Open cgbur opened 5 months ago

cgbur commented 5 months ago

Apache Iceberg version

main (development)

Please describe the bug 🐞

When using the add_files table api, the parquet metadata needs to be read and a mapping of Dict[str, int] is used by data_file_statistics_from_parquet_metadata in order to link the field ID to the name in the parquet file for statistics collection. However during the mapping lookup I was receiving an error that a key was not present.

My schema contains one of the following (its a subfield of a Details struct which is important for the full name later):

extras: large_list<item: struct<key: string not null, value: string>> not null
  child 0, item: struct<key: string not null, value: string>
      child 0, key: string not null
      child 1, value: string

Which based on the parquet schema path definition has a path of:

Details.extras.list.item.key
Details.extras.list.item.value

The issue is that the parquet_path_to_id_mapping returns a mapping for these two fields as follows:

Details.extras.list.element.key -> 189
Details.extras.list.element.value -> 190

So, the issue appears to be that the visitor for constructing the schema paths is incorrectly using element instead of item as expected in the parquet schema paths. I am not sure how this manifests yet, as I have not dug into it too closely.

Fokko commented 5 months ago

@cgbur Thanks for raising this. Could you share the stack trace that you're seeing?

I tried to reproduce it, but it works on my end:

def test_data_file_statistics_from_parquet_metadata_list(tmp_path_factory: pytest.TempPathFactory) -> None:
    pyarrow_list = pa.schema([
        pa.field("extras", pa.list_(pa.field("element", pa.struct([pa.field("key", pa.string()), pa.field("value", pa.string())]))))
    ])
    tbl = pa.Table.from_pylist([{'some_list': [{"key": "a", "value": "b"}]}], schema=pyarrow_list)
    file_path = tmp_path_factory.mktemp('test_statistics') / "test.parquet"
    pq.write_table(tbl, file_path)

    parquet_metadata = pq.read_metadata(file_path)

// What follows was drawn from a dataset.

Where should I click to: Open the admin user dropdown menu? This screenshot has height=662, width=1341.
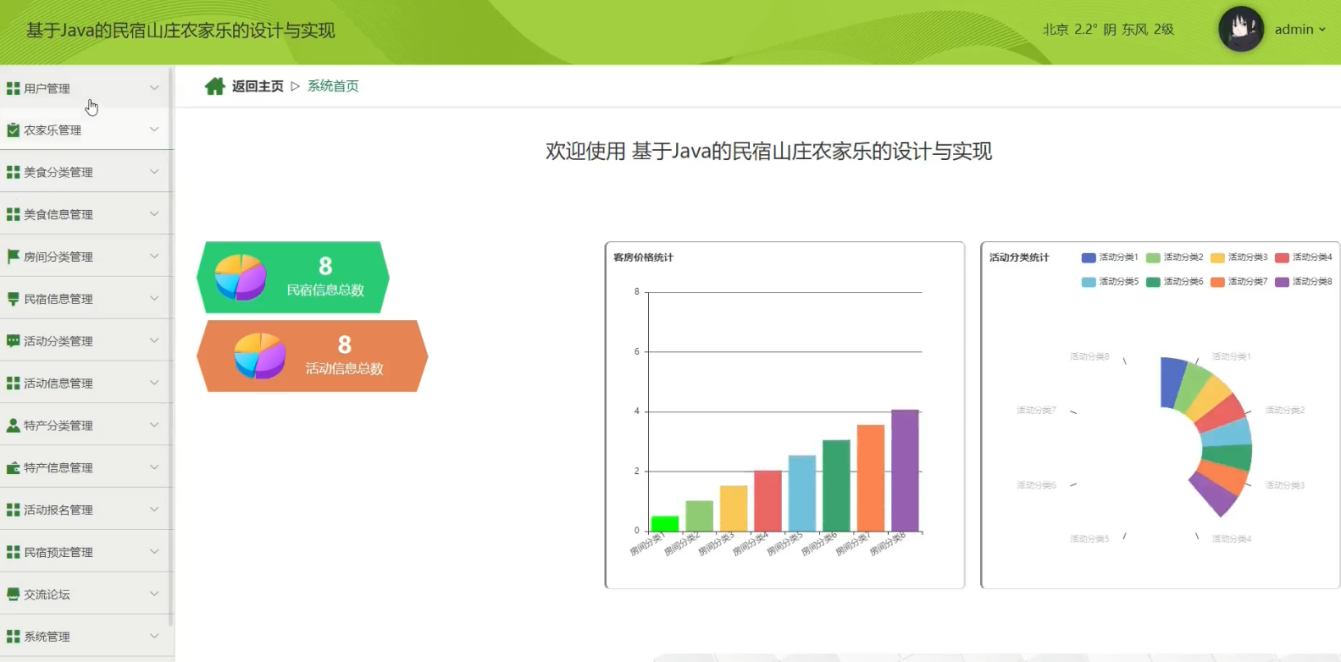tap(1300, 30)
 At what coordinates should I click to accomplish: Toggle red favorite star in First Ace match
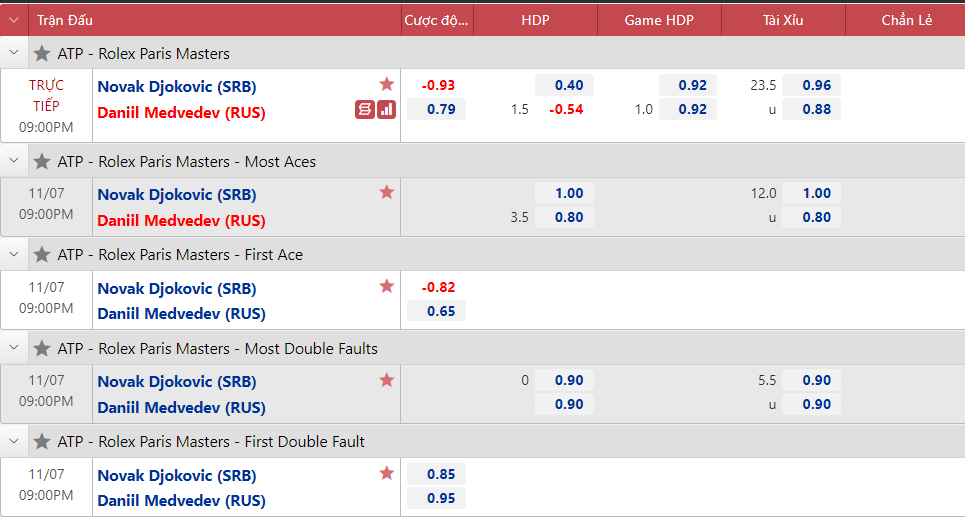(386, 286)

    iceberg_schema = Schema(
        NestedField(
            1,
            "extras",
            ListType(
                10,
                StructType(
                    NestedField(10, "key", StringType()),
                    NestedField(11, "value", StringType()),
                ),
                element_required=False,
            ),
        )
    )

    statistics = data_file_statistics_from_parquet_metadata(
        parquet_metadata=parquet_metadata,
        stats_columns=compute_statistics_plan(iceberg_schema, EMPTY_DICT),
        parquet_column_mapping=parquet_path_to_id_mapping(iceberg_schema),
    )

    assert statistics == DataFileStatistics(
        record_count=1,
        column_sizes={10: 51, 11: 51},
        value_counts={10: 1, 11: 1},
        null_value_counts={10: 1, 11: 1},
        nan_value_counts={},
        column_aggregates={},
        split_offsets=[4],
    )
cgbur commented 5 months ago

Here is a complete example recreating the error. Here I am using polars to make the table which results in the same schema that I am producing with pyarrow.

import polars as pl
from pyiceberg.catalog.sql import SqlCatalog
import pyarrow.parquet as pq
import os
import shutil

pl.DataFrame(
    {
        "a": [[{"a": 1}, {"a": 2}], [{"a": 3}]],
    }
).write_parquet("example.parquet")

warehouse_path = "/tmp/warehouse"

# wipe the warehouse
if os.path.exists(warehouse_path):
    shutil.rmtree(warehouse_path)

os.makedirs(warehouse_path)

catalog = SqlCatalog(
    "default",
    **{
        "uri": f"sqlite:///{warehouse_path}/pyiceberg_catalog.db",
        "warehouse": f"file://{warehouse_path}",
    },
)
df = pq.read_table("example.parquet")
catalog.create_namespace("default")
table = catalog.create_table(
    "default.example",
    schema=df.schema,
)
table.add_files(["example.parquet"])

And here is the error. The top two lines were debug statements showing how the mapping file has the incorrect path.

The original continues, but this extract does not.